Carl Pletsch’s admonition to us to be Kantian, Hegelian, and Marxist in our dismantling of third-worldist talk is yet another example of their influence in the formation of the European ethico-political subject. In my estimation, these source texts of European ethico-political selfrepresentation are also complicitous with what is today a self-styled postcolonial discourse. On the margins of my reading is the imagined and (im)possible perspective I have called the native informant. Ostentatiously to turn one’s back on, say, this trio, when so much of one’s critique is clearly if sometimes unwittingly copied from them, is to disavow agency, declare kingdom come by a denial of history.

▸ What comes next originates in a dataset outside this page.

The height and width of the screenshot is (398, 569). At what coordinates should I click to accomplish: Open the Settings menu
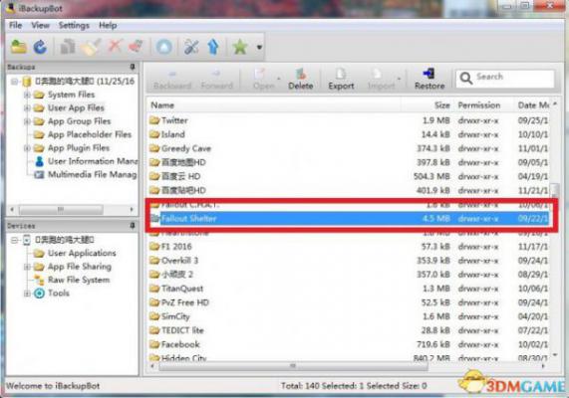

On the other hand, to imagine that the positioning of the other remains the same in all their work is to assume that the only real engagement with the other is in the “objective” social science disciplines, after all. My point is that we in the humanities, dealing with the position of the other as an implied “subject”(ive) position, must also vary our assumptions depending upon the text with which we are dealing. Paradoxically, every questioner who enters the book trade does so as a species of “native informant” or has been trained from infancy, for hours every day, even if reactively, in some version of an academic culture that has accommodated these three fellows, often in their radical margins but sometimes also in their conservative centers. I write in the conviction that sometimes it is best to sabotage what is inexorably to hand, than to invent a tool that no one will test, while mouthing varieties of liberal pluralism.